İngiliz The Economist dergisinin 14 Mayıs seçimleri öncesi Cumhurbaşkanı Erdoğan'ın resmiyle birlikte kapağına yansıttığı "Türkiye diktatörlüğün eşiğinde olabilir" ifadesi büyük tepki çekmişti ancak aynı derginin bundan 6 yıl önce de neredeyse benzer sözlerle Erdoğan'ı hedef alması derginin ciddiyetinin sorgulanmasına yol açtı...
Gazeteci yazar Hilal Kaplan, The Economist'in 6 yıl arayla yayınladığı iki kapağını köşesine taşıyarak yaptığı yorumda, "Gelmek bilmeyen ama hep beklenen bir diktatörlük..." dedi. "Economist'in Godot'u: Gelmeyen diktatörlük"
Kaplan'ın, İngiliz dergisinin kapaklarına taşıdığı iddialarla ilgili değerlendirmesi;
İngiliz The Economist dergisinin sansasyonel kapaklarıyla gündem belirleme çabası herkesin malumu. Dikkatinizi çekiyorum 'gündemi belirleyen' demedim, 'belirleme çabası' ifadesini kullandım. Çünkü müstemleke zihniyetiyle, örneğin eski sömürgelerinde gündem belirleyebilirler. Ancak sıra Türkiye gibi ülkelere geldiğinde, baltayı nasıl taşa vurduklarını ve analizlerinin nasıl boşa çıktığını güzel bir örnekle anlatmak istiyorum. "TÜRKİYE DİKTATÖRLÜĞE DOĞRU KAYIYOR"
Tarih 15 Nisan 2017. 16 Nisan'daki tarihi Anayasa değişikliği referandumundan, yani Cumhurbaşkanlığı sisteminin halk tarafından onaylanmasından bir gün önce. The Economist şu başlığı atmış: "Türkiye diktatörlüğe doğru kayıyor."

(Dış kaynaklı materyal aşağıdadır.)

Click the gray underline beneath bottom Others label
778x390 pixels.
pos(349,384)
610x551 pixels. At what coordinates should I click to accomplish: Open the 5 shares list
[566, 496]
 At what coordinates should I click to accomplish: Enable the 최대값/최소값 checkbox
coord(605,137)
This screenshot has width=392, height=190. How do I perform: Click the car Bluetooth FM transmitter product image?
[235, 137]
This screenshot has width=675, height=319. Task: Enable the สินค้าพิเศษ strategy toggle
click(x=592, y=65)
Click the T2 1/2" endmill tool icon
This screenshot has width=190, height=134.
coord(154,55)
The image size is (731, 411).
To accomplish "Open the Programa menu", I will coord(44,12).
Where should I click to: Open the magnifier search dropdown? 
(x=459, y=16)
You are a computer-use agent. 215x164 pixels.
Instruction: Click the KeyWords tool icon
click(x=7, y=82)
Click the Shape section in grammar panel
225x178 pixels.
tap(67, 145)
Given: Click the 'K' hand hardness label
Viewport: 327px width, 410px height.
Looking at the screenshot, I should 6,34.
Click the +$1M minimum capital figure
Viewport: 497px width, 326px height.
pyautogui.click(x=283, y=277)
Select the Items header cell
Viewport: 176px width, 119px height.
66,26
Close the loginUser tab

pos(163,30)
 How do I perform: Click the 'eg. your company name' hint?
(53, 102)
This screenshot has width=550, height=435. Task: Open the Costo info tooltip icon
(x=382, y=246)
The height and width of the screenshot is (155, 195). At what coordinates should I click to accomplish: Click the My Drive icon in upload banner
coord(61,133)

Yazıda Türkiye'nin nasıl önemli bir ülke olduğu ama Cumhurbaşkanı Recep Tayyip Erdoğan'ın liderliğinde 'geriye' gittiği, yeni sistemin de durumu kötüleştirebileceği iddia ediliyor.
Tarih 19 Ocak 2023. Aradan 6 yıl geçmiş, yine önemli bir seçimin arifesinde, yine the Economist sahnede. Hem de nerdeyse aynı başlıkla!
14 Mayıs'taki seçime atfen, yaratıcılığını konuşturamamış ve kendini tekrara düşerek bu kez şu başlığı tercih etmiş: "Türkiye diktatörlüğün eşiğinde olabilir."
Yine önce Türkiye'nin askeri ve diplomatik gücüne vurgu ve fakat bu seçimlerin ölüm kalım meselesi olduğu tezi...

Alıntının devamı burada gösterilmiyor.